* [Text]

═══

Saturday, December 27, 2014

25 Days of Old Time Radio Christmas: Day 27 - Let George Do It Christmas Episodes

Working on sending out one blog entry each day in December to showcase great Old Time Radio for the Christmas season.  Here is a link to all the entries.  Here is day 27 Let George Do It Christmas Episodes. it continues.  Why not - these are great episodes from one of my favorite radio actors, Bob Bailey.  I have a few more I'd let to get in before the new year...fingers crossed!

If you have Sirius/XM, you can listen to Greg Bell's Old time radio channel (#82). He has a number of great programs available throughout the month of December on his great show.  You can also get a large number of these programs at a variety or resources on the web. One place to find these shows is the 500 OTR Christmas Shows from the Internet Archive. This is a great resources for many of these wonderful radio shows!

Scenes from Reagan National Airport (Washington, D.C.) - Tuesday November 5, 2013

Not that George...Here is the Washington Monument
View from Reagan National Airport, November 2013.

Let George Do It is a radio drama that played on the West Coast of the United States. It was aired over the Don Lee-Mutual Network and sponsored by Standard Oil of California and later by Chevron Supreme Gasoline.  You might think of it as a poor-man's Whistler...if you can.  The series stared Bob Bailey as George Valentine, a former GI who did odd jobs, but of a special variety.  He was less of a handyman, than a man who was very handy to get you out of a situation.  Most of the messages stated off with Bob Bailey saying "Personal notice: Danger's my stock in trade. If the job's too tough for you to handle, you've got a job for me. George Valentine."  The next thing you heard was the letter that was sent into to George.  It reminded me of Box 13 (staring Alan Ladd), which is one of my favorite series.  George Valentine was accompanied on his work by his secretary, confidant, companion and quasi-partner, Booksie (full name Claire Brooks).  Brooksie was played by a number of actresses, but most my favorite was Virginia Gregg.  When you hear the confidence that Bob Bailey provides George Valentine, you can see why he was the very best Johnny Dollar actor who ever took over that part.

═══

* [Study questions]
1 – According to the blog post, what lets a listener see why Bob Bailey was the best actor to take over the Johnny Dollar part?
2 – Summarize the blog post in three sentences.

* [Raw data]

═══

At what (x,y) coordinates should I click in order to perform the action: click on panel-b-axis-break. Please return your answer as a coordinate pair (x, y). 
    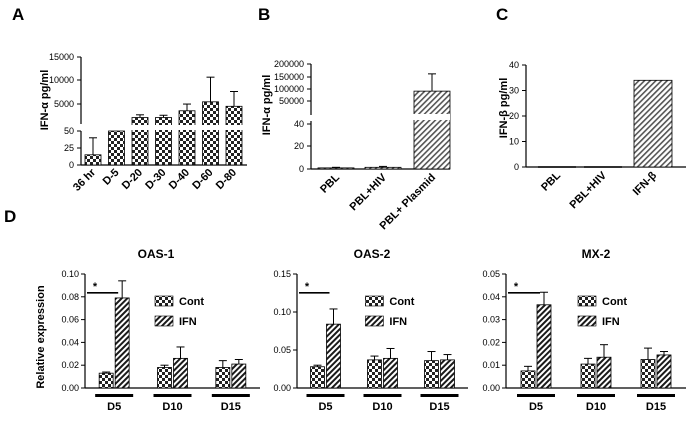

═══

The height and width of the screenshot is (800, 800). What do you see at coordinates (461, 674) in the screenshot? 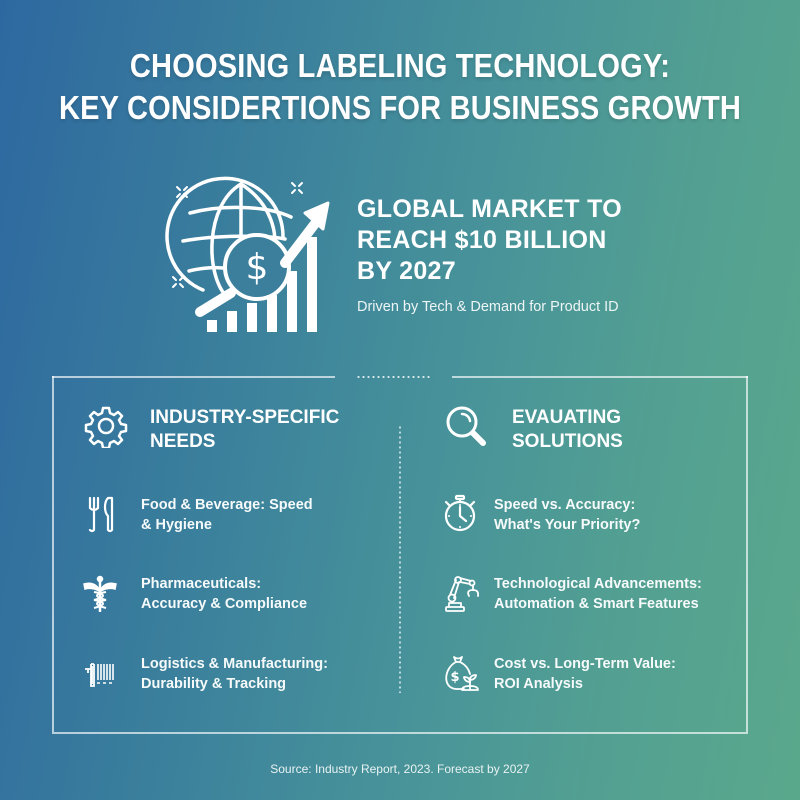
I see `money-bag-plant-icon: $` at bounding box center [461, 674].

═══

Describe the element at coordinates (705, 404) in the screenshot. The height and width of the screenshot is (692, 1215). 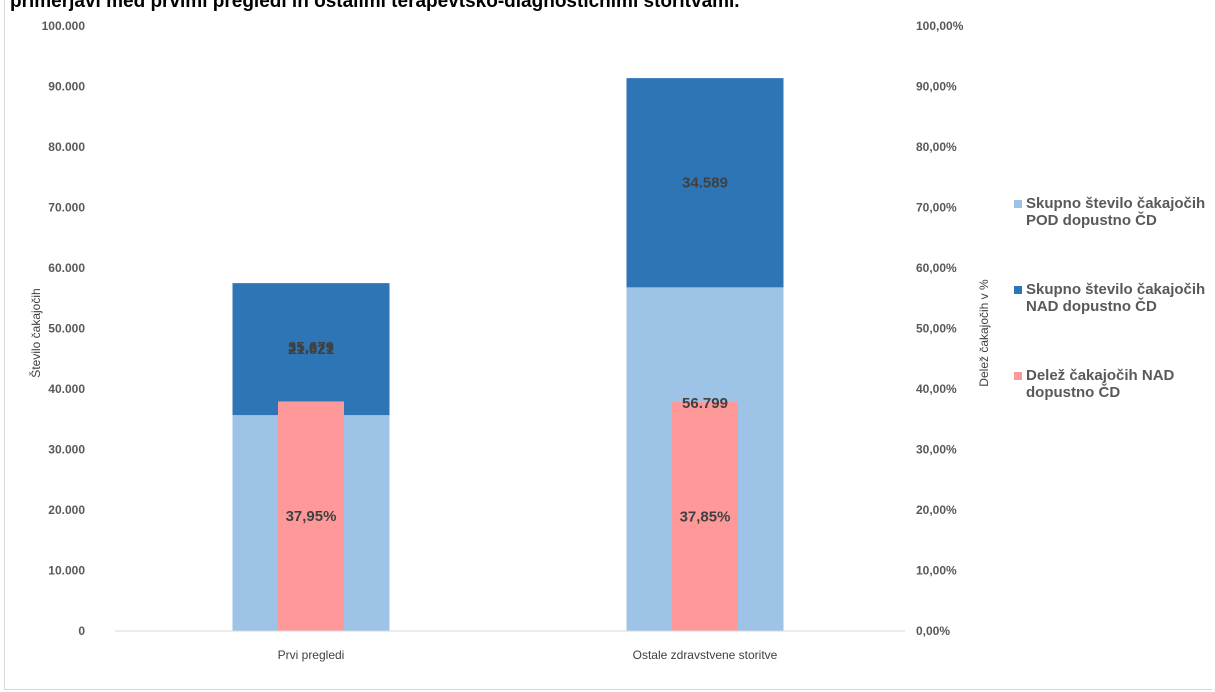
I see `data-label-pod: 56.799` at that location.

═══

* [Replies]
1 – The confidence Bob Bailey gives George Valentine in Let George Do It shows why he was the best Johnny Dollar actor to take over that part.

2 – The blog post is day 27 of a December series on Old Time Radio Christmas shows, and it features Christmas episodes of Let George Do It, with pointers to Greg Bell's Sirius/XM channel and the Internet Archive's 500 OTR Christmas Shows. Let George Do It was a West Coast radio drama on the Don Lee-Mutual Network, sponsored by Standard Oil of California and later Chevron Supreme Gasoline, starring Bob Bailey as George Valentine, a former GI who got people out of tough situations. Episodes usually opened with his "Personal notice" and a letter sent to him, and he worked alongside his secretary and quasi-partner Brooksie, played by several actresses, including Virginia Gregg.